Entries in Congenital Deficiency (1)


Twin Girls from Gaza Get Chance to Walk Thanks to Prosthetics

ABC News(LOS ANGELES) -- For many parents, seeing their child walk for the first time is a memorable experience, but for Itaf Shallouf, seeing her daughters’ first steps seemed like a miracle. Her twin girls were born without functional legs.

Shallouf’s daughters, who are 2, suffered from a type of congenital deficiency that left them without the tibia bone in their lower legs, leaving them unable to walk. Without treatment it was likely that Lamise Shallouf and her sister Rimas would have spent much of their lives in wheelchairs.

But the toddlers are now taking their first steps, thanks in part to the help of the Palestinian Children’s Relief Fund, which works to bring children from the Middle East to the U.S. for medical treatment.
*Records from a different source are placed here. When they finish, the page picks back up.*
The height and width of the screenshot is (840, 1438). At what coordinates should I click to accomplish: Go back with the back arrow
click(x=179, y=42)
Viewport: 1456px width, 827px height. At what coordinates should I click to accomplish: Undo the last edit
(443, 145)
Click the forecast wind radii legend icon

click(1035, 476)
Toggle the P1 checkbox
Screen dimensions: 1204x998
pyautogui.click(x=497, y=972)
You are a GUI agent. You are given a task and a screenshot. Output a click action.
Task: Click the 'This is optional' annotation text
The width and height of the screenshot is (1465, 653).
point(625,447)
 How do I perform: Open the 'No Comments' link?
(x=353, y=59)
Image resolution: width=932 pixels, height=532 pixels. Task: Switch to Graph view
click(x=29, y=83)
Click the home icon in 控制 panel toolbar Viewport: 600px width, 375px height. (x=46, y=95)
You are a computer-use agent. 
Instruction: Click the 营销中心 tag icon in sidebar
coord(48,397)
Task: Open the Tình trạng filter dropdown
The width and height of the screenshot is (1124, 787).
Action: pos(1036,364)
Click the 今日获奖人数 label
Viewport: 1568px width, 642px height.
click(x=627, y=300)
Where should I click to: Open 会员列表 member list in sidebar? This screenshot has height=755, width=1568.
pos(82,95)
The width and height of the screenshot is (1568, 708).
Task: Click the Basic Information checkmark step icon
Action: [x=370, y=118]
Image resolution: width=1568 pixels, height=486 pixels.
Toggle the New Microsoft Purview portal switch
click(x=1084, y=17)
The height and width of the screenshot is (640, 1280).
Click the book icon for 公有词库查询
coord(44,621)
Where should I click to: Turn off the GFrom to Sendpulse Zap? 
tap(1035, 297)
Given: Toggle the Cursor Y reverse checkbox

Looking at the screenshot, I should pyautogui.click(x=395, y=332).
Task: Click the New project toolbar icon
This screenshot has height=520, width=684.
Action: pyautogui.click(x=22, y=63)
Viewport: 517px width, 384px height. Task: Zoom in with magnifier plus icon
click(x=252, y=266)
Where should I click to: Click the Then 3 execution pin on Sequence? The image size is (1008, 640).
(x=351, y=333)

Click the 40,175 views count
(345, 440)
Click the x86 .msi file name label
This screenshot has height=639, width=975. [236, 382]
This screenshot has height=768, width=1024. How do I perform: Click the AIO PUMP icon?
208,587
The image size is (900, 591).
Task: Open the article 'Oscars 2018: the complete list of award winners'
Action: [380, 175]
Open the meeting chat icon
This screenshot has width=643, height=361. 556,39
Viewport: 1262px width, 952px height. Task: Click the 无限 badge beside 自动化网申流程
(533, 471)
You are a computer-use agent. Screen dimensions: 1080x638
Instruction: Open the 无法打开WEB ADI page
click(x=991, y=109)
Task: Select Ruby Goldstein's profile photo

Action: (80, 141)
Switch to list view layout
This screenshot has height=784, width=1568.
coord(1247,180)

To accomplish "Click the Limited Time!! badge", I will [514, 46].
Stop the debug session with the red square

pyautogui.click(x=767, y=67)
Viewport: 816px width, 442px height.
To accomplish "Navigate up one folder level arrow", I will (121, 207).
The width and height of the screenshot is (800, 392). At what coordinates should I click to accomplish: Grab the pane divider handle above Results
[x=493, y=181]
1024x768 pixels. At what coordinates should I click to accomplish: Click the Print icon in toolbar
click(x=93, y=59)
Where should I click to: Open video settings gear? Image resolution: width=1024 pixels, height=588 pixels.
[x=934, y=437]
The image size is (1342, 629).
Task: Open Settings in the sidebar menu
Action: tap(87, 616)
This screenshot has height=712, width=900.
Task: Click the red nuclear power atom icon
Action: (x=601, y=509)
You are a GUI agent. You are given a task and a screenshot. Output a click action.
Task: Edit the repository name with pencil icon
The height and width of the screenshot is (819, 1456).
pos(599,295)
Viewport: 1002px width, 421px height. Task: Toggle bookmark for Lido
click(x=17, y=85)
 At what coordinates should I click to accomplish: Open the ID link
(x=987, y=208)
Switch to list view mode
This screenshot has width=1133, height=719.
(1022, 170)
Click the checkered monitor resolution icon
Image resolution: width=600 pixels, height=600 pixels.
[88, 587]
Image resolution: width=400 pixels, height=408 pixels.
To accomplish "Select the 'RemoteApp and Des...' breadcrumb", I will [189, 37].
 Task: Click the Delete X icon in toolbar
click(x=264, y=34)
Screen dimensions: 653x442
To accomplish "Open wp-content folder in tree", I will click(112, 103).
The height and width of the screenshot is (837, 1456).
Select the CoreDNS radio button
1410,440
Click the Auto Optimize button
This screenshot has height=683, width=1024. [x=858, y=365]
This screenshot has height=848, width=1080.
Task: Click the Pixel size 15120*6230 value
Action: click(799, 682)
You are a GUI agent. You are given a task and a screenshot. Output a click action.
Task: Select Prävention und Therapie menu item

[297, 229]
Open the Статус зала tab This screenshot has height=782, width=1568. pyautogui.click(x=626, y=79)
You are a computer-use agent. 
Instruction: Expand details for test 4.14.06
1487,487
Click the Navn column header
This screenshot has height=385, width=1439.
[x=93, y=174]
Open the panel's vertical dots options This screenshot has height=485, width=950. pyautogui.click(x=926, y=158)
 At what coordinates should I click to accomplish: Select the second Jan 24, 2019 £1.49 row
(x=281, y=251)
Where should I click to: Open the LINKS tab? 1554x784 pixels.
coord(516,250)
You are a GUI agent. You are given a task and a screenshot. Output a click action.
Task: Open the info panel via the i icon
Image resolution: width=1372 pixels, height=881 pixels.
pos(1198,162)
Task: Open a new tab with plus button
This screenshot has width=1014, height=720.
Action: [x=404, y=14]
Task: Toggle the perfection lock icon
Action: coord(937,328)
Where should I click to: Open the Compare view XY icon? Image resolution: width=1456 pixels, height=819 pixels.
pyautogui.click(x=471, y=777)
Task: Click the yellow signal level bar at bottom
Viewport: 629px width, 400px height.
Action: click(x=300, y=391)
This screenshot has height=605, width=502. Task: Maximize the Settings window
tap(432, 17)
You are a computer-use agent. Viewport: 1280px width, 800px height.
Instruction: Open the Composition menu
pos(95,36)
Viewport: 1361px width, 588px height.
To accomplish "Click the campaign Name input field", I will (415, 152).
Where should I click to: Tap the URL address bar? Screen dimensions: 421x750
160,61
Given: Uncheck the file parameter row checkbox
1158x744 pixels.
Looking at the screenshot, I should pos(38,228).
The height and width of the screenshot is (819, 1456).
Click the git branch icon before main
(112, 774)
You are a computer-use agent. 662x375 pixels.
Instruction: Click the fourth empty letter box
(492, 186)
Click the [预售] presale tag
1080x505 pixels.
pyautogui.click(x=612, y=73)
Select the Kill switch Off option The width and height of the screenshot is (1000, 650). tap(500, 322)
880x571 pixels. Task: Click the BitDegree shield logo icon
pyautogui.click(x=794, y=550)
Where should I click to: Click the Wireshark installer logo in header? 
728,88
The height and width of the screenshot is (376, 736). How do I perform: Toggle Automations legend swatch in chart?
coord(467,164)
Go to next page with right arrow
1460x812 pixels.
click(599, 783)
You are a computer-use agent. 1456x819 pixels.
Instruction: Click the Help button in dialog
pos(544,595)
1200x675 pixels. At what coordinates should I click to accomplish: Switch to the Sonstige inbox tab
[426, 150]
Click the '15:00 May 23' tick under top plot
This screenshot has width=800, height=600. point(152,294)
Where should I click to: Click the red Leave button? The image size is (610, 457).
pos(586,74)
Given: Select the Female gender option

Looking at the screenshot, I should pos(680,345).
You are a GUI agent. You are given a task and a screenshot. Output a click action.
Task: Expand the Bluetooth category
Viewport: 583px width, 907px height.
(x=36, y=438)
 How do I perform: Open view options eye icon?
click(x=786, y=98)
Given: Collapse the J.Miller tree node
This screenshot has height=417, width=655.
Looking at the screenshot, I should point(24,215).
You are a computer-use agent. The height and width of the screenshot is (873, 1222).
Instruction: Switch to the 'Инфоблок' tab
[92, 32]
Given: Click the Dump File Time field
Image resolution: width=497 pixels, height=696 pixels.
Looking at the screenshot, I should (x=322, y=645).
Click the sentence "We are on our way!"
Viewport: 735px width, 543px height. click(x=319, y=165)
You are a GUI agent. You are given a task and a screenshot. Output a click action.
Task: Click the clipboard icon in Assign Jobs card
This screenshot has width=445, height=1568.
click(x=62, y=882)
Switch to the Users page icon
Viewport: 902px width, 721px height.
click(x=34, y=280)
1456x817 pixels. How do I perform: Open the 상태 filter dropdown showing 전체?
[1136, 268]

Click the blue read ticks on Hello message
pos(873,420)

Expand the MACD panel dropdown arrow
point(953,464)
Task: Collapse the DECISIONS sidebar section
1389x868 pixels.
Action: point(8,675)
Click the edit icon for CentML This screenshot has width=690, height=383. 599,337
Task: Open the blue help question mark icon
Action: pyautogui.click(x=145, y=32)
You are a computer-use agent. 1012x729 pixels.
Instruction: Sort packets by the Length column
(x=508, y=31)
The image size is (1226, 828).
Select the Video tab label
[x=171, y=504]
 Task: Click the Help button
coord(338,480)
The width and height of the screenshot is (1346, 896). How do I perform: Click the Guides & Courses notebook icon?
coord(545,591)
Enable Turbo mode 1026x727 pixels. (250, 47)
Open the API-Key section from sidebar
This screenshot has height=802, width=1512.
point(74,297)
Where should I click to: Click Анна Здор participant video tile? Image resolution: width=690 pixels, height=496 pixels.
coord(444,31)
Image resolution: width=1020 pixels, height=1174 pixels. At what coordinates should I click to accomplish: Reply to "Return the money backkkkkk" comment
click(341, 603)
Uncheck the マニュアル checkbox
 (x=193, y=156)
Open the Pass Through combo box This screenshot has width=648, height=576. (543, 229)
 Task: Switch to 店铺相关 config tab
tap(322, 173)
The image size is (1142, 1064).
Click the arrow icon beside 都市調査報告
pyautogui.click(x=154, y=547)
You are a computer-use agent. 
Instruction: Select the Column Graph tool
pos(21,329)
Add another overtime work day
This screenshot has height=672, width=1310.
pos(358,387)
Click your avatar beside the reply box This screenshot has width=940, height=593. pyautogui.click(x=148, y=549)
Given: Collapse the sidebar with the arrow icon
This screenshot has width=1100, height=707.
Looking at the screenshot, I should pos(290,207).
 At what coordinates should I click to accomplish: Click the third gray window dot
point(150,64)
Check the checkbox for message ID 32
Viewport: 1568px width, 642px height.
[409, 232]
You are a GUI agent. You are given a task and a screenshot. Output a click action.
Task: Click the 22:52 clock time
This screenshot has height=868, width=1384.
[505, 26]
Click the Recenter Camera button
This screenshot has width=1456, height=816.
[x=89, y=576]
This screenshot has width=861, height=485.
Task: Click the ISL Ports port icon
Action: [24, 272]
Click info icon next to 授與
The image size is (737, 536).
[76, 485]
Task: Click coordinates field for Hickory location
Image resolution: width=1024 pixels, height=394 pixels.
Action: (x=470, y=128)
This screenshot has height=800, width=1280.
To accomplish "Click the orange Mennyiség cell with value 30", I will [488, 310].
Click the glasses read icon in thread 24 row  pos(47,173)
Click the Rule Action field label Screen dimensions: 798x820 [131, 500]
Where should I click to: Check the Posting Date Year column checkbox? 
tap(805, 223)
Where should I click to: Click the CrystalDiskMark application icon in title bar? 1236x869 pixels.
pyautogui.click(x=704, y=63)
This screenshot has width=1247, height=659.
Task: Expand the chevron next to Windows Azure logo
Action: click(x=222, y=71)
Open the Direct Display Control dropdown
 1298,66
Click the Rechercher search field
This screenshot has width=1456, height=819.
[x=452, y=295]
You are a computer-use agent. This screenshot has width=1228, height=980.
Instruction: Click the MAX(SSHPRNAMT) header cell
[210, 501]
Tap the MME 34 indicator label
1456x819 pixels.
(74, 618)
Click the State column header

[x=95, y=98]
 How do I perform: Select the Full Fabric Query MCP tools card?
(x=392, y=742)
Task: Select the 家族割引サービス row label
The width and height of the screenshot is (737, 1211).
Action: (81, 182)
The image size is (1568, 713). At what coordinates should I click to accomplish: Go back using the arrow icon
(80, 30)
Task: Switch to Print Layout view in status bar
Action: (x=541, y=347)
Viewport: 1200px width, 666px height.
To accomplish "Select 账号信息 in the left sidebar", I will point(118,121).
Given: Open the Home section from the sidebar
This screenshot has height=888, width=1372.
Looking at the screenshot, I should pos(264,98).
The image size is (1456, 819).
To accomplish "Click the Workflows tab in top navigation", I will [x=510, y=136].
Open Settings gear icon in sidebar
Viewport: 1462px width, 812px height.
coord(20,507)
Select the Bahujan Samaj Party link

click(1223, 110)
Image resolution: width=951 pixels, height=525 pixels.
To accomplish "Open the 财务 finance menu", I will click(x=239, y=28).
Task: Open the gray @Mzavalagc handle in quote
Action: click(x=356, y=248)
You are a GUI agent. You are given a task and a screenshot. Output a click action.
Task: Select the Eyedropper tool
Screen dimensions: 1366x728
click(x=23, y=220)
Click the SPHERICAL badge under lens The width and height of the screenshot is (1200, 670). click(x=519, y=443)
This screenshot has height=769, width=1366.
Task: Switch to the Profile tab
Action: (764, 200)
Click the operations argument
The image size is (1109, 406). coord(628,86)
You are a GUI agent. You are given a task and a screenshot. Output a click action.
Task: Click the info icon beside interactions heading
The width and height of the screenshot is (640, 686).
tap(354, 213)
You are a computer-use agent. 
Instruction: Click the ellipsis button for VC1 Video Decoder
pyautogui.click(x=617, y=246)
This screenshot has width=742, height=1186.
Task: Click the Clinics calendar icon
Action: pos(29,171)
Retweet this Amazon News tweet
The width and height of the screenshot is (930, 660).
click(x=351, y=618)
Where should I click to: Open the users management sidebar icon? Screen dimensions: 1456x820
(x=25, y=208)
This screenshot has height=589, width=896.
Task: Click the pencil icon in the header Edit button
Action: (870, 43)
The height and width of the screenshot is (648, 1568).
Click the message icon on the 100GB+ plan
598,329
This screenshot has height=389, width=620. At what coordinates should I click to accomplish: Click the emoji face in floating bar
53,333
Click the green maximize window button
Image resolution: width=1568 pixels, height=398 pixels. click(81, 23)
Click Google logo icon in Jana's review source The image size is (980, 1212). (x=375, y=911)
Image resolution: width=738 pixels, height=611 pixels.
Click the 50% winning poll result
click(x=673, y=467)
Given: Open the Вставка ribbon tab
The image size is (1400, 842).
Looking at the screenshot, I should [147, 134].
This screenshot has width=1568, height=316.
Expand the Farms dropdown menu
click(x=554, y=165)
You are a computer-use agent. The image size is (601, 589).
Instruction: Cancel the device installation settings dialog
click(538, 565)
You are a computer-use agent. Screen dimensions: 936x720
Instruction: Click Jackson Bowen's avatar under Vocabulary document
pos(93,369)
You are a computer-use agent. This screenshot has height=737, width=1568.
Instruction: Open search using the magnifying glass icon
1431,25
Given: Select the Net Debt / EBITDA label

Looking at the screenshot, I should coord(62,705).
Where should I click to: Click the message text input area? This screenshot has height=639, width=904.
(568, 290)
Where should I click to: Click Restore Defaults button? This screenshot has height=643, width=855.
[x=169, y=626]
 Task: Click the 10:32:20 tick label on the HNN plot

The girls arrived with their mother in November and have undergone a series of surgeries and prosthetic fittings at the Shriners Hospitals for Children in Los Angeles.

Lamise had to have both of her lower legs removed, while Rimas only had one leg removed. But only a few months after their surgery both girls are already on the move, thanks to pint-size prosthetics. Lamise wears short prosthetics called “stubbies” that have treads on the bottom that work like built-in sneakers. Rimas was given a straight leg prosthesis and in a few years will be given a knee unit that will allow her to bend her leg.

“It was difficult, but thank God. God somehow helps us to pull through,” Shallouf told ABC News affiliate KABC-TV.

Lulu Emery, who works for the Southern California chapter of the Palestinian Children’s Relief Fund, has been with the girls as they have endured numerous doctor visits over the last few months and is amazed at how well they have reacted to treatment.

“They’ve adjusted so much,” said Emery. “Now they flirt with the staff in the hospital and everyone loves them.”

The girls will go back with their mother to live in Gaza, but next year they are expected to temporarily return to the U.S. for follow-up treatments.